J’étais soumise, sexuellement, avec Alex. C’est ma façon, mes envies, et c’est tout. Désormais, je me rends compte qu’en étant soumise sexuellement, dans ma vie, j’avais une position non pas de faiblesse, ni de force, mais d’égalité. J’étais libre à n’importe quel moment de dire non, et cet homme, respectueux, n’aurait jamais cherché à aller contre ma volonté. Il m’a fallu deux ans pour comprendre.

Je suis <nom effacé>, je suis Kami Daviau. Les deux sont en moi, et je laisse les gens voir l’une ou l’autre, parfois même les deux. C’est qui je suis, c’est ce que je suis. Et je le sais désormais.

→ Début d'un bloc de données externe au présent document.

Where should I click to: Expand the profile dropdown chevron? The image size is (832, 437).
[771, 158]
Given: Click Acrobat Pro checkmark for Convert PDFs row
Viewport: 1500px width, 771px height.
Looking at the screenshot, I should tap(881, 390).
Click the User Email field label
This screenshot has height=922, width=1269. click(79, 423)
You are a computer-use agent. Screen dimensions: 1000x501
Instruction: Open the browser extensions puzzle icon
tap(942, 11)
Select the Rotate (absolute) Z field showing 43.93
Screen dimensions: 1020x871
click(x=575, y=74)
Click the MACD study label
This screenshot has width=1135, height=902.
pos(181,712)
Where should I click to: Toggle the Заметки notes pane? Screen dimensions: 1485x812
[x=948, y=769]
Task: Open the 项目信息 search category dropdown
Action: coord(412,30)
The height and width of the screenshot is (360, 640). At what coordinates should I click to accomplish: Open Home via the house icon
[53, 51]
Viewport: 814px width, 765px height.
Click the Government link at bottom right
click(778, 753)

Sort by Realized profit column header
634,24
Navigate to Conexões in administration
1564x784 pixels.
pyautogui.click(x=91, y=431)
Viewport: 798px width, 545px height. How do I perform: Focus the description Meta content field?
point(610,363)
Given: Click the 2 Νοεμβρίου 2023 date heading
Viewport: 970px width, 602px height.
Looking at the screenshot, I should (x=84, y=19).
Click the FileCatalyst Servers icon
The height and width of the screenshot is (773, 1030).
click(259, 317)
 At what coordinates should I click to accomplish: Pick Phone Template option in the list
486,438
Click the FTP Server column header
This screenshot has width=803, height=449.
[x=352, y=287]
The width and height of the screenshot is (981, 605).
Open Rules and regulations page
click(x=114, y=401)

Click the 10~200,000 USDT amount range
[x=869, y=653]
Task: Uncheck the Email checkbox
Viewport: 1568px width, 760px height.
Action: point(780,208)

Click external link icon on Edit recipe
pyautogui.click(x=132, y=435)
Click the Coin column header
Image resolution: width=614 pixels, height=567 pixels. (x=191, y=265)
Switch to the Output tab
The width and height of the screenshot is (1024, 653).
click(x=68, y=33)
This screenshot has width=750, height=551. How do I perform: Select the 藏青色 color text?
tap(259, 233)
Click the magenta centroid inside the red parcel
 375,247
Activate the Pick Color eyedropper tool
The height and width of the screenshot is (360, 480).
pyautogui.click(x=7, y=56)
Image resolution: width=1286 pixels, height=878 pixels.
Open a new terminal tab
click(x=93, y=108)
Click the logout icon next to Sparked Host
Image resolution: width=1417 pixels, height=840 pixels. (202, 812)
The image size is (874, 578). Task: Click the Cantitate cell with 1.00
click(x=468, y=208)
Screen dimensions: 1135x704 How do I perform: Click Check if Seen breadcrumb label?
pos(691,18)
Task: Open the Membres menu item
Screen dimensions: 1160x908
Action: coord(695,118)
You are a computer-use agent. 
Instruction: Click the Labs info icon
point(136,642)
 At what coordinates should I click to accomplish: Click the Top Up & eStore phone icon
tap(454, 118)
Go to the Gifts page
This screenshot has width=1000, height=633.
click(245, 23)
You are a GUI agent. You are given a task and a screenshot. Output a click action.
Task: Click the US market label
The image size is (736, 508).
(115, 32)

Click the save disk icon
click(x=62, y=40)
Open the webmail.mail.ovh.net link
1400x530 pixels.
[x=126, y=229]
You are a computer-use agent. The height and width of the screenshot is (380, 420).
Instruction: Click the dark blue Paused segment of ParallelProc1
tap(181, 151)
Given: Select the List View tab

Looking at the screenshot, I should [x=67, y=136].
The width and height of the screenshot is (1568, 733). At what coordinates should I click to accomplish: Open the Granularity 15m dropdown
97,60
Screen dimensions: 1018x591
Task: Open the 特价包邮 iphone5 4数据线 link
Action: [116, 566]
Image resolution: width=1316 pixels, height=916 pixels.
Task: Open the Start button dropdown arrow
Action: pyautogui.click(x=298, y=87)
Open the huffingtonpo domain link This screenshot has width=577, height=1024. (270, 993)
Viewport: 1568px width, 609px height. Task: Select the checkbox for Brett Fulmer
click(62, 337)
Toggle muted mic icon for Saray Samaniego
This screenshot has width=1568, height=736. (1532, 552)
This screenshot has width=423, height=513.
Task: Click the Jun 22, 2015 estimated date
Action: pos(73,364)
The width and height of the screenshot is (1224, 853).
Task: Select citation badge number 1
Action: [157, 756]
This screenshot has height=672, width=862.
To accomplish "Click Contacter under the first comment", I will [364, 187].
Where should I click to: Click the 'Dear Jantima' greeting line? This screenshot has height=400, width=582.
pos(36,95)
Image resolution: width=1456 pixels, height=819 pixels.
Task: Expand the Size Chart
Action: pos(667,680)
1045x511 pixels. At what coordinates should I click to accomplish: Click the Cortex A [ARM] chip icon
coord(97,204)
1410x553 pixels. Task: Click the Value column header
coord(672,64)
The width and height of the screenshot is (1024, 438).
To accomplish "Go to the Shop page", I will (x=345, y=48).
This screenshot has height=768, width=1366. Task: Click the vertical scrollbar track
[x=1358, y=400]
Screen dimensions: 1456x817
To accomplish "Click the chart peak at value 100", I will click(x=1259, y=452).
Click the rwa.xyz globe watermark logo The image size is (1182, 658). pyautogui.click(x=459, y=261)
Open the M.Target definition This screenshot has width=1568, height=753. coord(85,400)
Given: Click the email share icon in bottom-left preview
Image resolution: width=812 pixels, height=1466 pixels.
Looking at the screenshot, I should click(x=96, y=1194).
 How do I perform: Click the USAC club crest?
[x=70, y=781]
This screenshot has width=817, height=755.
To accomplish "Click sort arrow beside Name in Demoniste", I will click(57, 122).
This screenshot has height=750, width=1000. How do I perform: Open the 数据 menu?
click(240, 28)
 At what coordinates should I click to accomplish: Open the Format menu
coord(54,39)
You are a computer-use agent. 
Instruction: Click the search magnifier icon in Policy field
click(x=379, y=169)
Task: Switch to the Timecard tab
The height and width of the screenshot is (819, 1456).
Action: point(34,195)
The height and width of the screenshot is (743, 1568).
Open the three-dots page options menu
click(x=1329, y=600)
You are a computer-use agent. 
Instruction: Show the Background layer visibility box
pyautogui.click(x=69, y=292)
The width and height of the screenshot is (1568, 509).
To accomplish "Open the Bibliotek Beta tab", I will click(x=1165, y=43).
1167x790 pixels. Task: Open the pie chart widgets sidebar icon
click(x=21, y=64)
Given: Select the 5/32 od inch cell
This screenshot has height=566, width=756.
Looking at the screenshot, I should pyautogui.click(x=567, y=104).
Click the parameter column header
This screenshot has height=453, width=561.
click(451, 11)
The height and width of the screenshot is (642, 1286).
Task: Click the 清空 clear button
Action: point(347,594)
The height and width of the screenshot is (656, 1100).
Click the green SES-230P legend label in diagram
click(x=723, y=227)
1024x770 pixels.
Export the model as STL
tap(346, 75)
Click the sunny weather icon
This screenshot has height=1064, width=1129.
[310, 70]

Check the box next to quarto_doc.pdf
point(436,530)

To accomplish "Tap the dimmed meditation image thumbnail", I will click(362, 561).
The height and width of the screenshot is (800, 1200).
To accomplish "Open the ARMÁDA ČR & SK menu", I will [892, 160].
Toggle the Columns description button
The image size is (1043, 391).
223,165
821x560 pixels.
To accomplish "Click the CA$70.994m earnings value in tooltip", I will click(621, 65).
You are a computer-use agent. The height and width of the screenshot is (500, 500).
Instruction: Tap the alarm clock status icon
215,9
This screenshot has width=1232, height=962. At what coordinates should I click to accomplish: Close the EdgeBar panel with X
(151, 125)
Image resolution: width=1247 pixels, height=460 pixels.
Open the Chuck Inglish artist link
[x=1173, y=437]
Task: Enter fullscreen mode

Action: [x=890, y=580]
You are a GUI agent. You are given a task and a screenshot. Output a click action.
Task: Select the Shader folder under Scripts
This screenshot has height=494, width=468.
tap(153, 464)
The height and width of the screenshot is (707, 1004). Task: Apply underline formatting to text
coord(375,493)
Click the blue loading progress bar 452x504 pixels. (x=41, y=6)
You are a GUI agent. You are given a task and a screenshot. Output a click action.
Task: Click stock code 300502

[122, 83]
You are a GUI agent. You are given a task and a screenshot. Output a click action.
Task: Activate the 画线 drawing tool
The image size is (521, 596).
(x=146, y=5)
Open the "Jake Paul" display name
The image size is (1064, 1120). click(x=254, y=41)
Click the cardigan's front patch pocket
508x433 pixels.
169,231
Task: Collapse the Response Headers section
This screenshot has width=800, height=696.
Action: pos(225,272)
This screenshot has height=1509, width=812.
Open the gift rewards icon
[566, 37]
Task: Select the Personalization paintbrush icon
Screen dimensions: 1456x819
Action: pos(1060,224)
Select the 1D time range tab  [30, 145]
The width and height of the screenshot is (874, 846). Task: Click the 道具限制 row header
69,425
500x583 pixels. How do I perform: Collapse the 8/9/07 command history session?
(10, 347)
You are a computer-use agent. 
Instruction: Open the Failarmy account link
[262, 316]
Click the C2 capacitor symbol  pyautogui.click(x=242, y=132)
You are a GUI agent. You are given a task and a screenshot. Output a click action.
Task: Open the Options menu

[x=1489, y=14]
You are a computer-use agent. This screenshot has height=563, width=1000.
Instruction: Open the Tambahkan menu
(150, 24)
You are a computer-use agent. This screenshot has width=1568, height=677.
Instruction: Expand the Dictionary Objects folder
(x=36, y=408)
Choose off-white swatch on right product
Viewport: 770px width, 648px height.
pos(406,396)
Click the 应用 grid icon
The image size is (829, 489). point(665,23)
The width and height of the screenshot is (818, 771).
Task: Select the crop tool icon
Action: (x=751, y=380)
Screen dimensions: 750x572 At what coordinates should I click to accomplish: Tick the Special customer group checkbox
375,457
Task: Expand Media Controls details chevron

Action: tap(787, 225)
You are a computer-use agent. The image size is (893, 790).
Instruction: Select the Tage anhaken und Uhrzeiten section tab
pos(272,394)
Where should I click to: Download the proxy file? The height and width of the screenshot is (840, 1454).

Je me relève, je suis quelqu’un d’autre. Fini le syndrome fée clochette où tout ce qui m’arrive est forcément la faute de quelqu’un d’autre. Le passé est le passé, mais le futur m’appartient. Fini la fille timide qui a peur de tout. Fini celle qui se croit victime. Je ne suis pas une gamine de 24 ans, je suis une jeune qui a toute sa vie devant moi. J’irai de l’avant. Je me prendrai des claques au fur et à mesure, et je sais que je me retrouverai par terre, mais je saurais me relever. Si je tombe, je tombe, mais je tâcherai de tomber de l’avant, et pas en arrière. Je refuse de vivre dans la peur. Je refuse de me conformer à l’image que je me suis faite.

J’ai eu un accident. Je me croyais punie par la vie, j’étais trop heureuse, et voilà qu’on me le rappelle. En fait non, c’est juste le hasard, et ça m’a aidée à me rendre compte de qui je suis.

Selon Confucius : On a deux vies, et la deuxième commence quand on se rend compte qu’on n’en a qu’une. Je suis prête à passer à autre chose. Je suis prête.